Decided On April 25, 1939
SIR HARI SHANKAR PAUL Appellant
V/S
KEDAR NATH SAHA Respondents

JUDGEMENT

(1.) The plaintiffs in this suit, now the appellants, seek to enforce a mortgage for the principal sum of Rs.25,000 with arrears of interest accrued. Their case is that the mortgage was effected by the delivery to them of the documents of title to certain immovable property in Calcutta with intent to create a security thereon. The general law in India under the Transfer of Property Act, 1882, is that a mortgage for a principal sum of Rs.100 or upwards can be effected only by a registered instrument duly signed and attested, but the validity of mortgages by deposit of title deeds in Calcutta and certain other places is expressly recognized and saved, doubtless because of the convenience of this form of security in commercial centres: see S.59 of the Act as it stood at the date of the transaction with which this case is concerned, and now, by amendment, S.58 (f).

(2.) That the title deeds of the property were deposited by the respondents with the appellants is not disputed, but the appellants were not content to rely only on this deposit.
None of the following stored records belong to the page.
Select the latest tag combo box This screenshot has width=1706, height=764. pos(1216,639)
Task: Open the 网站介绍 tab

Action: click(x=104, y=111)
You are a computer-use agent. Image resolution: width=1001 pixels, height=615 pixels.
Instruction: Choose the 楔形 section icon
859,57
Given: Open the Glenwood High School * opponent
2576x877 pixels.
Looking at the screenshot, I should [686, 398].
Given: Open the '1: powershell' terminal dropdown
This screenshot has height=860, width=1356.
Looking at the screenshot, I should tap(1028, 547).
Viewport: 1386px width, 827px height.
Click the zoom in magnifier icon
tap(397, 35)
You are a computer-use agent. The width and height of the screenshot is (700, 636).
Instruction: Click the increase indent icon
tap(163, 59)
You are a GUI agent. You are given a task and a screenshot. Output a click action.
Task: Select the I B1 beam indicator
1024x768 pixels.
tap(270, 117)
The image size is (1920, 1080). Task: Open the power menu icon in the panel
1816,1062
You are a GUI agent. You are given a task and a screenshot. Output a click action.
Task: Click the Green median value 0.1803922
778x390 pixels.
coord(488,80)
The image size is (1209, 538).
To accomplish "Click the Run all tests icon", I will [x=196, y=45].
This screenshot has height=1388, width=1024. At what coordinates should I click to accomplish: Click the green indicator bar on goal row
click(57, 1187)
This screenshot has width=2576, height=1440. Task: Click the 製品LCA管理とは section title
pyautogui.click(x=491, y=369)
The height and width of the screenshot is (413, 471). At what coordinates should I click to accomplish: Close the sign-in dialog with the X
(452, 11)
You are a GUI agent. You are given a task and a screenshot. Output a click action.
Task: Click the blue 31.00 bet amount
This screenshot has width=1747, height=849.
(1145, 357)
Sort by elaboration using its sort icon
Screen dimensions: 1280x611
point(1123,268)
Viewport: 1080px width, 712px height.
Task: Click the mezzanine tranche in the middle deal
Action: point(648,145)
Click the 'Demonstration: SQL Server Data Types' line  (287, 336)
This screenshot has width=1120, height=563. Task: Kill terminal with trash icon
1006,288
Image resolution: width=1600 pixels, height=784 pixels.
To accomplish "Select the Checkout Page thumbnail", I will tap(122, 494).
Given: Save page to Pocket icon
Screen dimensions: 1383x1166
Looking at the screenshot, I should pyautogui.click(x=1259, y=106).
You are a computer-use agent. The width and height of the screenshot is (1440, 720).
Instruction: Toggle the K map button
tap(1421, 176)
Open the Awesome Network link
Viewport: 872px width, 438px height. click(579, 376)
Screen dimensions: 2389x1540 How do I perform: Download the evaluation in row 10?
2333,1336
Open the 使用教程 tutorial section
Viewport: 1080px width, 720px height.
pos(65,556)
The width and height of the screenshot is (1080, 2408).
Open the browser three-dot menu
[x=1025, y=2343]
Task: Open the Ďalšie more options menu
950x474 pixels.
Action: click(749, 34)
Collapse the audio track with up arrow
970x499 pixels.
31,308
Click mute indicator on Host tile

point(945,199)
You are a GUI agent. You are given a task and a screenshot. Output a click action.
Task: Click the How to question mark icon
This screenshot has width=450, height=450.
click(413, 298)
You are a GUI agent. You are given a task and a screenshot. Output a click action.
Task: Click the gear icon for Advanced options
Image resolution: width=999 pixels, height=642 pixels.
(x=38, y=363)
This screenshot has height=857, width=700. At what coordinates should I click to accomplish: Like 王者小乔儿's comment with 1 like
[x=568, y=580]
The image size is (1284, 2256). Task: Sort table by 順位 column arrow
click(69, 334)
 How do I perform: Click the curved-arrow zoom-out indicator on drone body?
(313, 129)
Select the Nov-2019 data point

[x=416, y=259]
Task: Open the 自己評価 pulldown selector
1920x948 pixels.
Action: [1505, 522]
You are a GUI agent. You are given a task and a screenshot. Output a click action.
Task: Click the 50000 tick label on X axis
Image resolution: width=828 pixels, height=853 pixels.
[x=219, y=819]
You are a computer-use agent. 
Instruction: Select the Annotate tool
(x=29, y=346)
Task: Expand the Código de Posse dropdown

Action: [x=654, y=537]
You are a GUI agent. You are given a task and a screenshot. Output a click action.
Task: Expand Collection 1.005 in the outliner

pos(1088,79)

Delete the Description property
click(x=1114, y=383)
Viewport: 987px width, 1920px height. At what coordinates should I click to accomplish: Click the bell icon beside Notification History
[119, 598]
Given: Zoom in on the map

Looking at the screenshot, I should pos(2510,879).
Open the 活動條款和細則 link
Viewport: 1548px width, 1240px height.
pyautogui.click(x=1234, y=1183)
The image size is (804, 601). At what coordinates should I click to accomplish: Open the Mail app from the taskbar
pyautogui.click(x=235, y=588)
They insisted on the execution by the respondents of a memorandum of agreement "evidencing the said deposit and embodying the terms and conditions of the loan." The appellants found upon this memorandum in their plaint and the respondents in their written statement aver that this memorandum constituted the bargain between them and the appellants and they maintain that, inasmuch as it was not registered as required by Sec.17(1)(b), Registration Act, 1908, it is inadmissible in evidence and the mortgage is consequently unenforceable under S.49 of that Act. To this the appellants reply that the memorandum did not effect or constitute any transaction between the parties but merely recorded a transaction already completed; it therefore did not require registration, not being in the words of the statute, a non- testamentary instrument purporting or operating "to create, declare, assign, limit or extinguish . . . any right, title or interest... to or in immovable property." There have been numerous cases, some of which have reached this Board, in which a mortgage, alleged to have been effected by the deposit of title deeds, has been accompanied by a written document and in which the question has arisen whether that document was of such a character as to require registration. The decision in each case has turned upon the nature of the document in question. It will be sufficient to refer to one or two of the most recent of these cases.

(3.) In Sundarachariar V/s. Narayan Ayyar, (1931) 18 AIR PC 36 the title deeds of certain properties were handed over as security for a loan along with two written documents, viz. a promissory note for the total advance and a signed memorandum consisting of a list of the title deeds, prefaced with the names of the parties and these words: "As agreed upon in person I have delivered to you the undermentioned documents as security." In the view of their Lordships as expressed by Lord Tomlin, the memorandum was a document which merely records particulars of deeds the subject of a deposit ... it was and remained a list of the documents deposited and nothing more. It did not embody the terms of the agreement between the parties.